Normalmente, las empresas topamos con un serio problema a la hora de adquirir los vehículos que necesitamos para ejercer nuestra actividad normal: la Agencia Tributaria únicamente nos permite deducir el 50% del IVA del coste de adquisición del vehículo, así como un 50% del IVA de todas las facturas asociadas al mismo (combustible, mantenimiento, reparaciones etc). ¿O no?
La cuestión legal tiene como punto de partida la Ley 37/1992, de 28 de diciembre, del Impuesto sobre el Valor Añadido, en cuyo artículo 95, tres, 2ª establece que “Cuando se trate de vehículos automóviles de turismo y sus remolques, ciclomotores y motocicletas, se presumirán afectados al desarrollo de la actividad empresarial o profesional en la proporción del 50 por 100”. En base a esto, la AEAT deniega por sistema la aplicación de un porcentaje mayor, incluso aunque sea demostrable que no existe fraude.
Por desgracia, hay que admitir que es una práctica frecuente en las sociedades mercantiles, incluir bajo el paraguas de la sociedad bienes de la esfera personal para disminuir cargas tributarias. Esta costumbre ha dado lugar al argumento que utilizan tanto la AEAT como la Abogacía del Estado en esta materia: “Constituye una máxima de experiencia el hecho de que los automóviles adquiridos por las pequeñas y medianas empresas son frecuentemente utilizados por sus propietarios o que incluso aquellas son instrumento de sus accionistas para la adquisición de automóviles en muchas ocasiones destinados para su utilización personal, quienes así pretenden conseguir una exoneración impositiva”.
Armarse de razones (y de paciencia)
Sin embargo, por frecuente que pueda resultar la picaresca, la presunción de culpabilidad no resulta admisible en el derecho de ninguna sociedad civilizada, al tiempo que no se puede criminalizar a todas las sociedades mercantiles por sistema.
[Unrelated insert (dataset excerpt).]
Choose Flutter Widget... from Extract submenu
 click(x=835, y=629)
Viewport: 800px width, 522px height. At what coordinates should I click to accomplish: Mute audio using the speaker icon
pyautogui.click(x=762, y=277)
Lo que nos devuelve a una nueva lectura detallada de lo que establece la ley del IVA sobre la deducción de los vehículos, “se presumirán afectados al desarrollo de la actividad empresarial o profesional en la proporción del 50 por 100”… con lo cual nada impide poder deducirse una proporción superior, siempre que se haya actuado correctamente y se pueda acreditar de manera fehaciente.
Esto anterior, junto con la convicción de no haber cometido ningún fraude, y poder demostrar precisamente lo contrario (que los vehículos de la esfera personal no se incluyeron dentro de la empresa) motivó que en el año 2009 iniciásemos una cruzada contra dos liquidaciones practicadas por la AEAT de dos ejercicios económicos. Fue lo que denominamos entonces “Proyecto David contra Goliath”, en el que una micropyme se enfrentó a un gigante. Y hete aquí que cinco años después, tras pasar por diferentes instancias, el Tribunal Superior de Justicia nos dio la razón, estimando el recurso íntegramente y condenando a la AEAT a la devolución del importe económico con intereses, y lo que es más importante: al pago de las costas procesales, un espaldarazo a nuestra actuación.
Lo realmente interesante viene ahora: el año pasado la AEAT reincidió después de unos años y volvió a practicar contra nuestra empresa tres nuevas liquidaciones por sus correspondientes ejercicios económicos. Dado que somos animal de costumbres, y aprovechando el conocimiento adquirido en esta materia, volvimos a oponernos a ello por los cauces establecidos en derecho, y esta segunda vez ha sido más sencillo: ya no hemos necesitado llegar al Tribunal Superior de Justicia. En esta ocasión, ha sido el Tribunal Económico Administrativo Regional (el paso previo al TSJ) quien nos ha vuelto a dar la razón, estimando el recurso íntegramente y condenando a la AEAT a devolver las cantidades liquidadas con intereses.
En suma, se consolida la doctrina previamente establecida por el Tribunal Superior de Justicia, y ahora pasa a formar parte del propio argumentario del Tribunal Económico-Administrativo Regional. Por lo que cada vez resulta más accesible para cualquier empresa beneficiarse de esta situación (siempre que no se haya actuado pícaramente, claro está). ¡Bienvenidos a la eficiencia fiscal!
Tenemos un Plan Estratégico: Se llama hacer las cosas bien.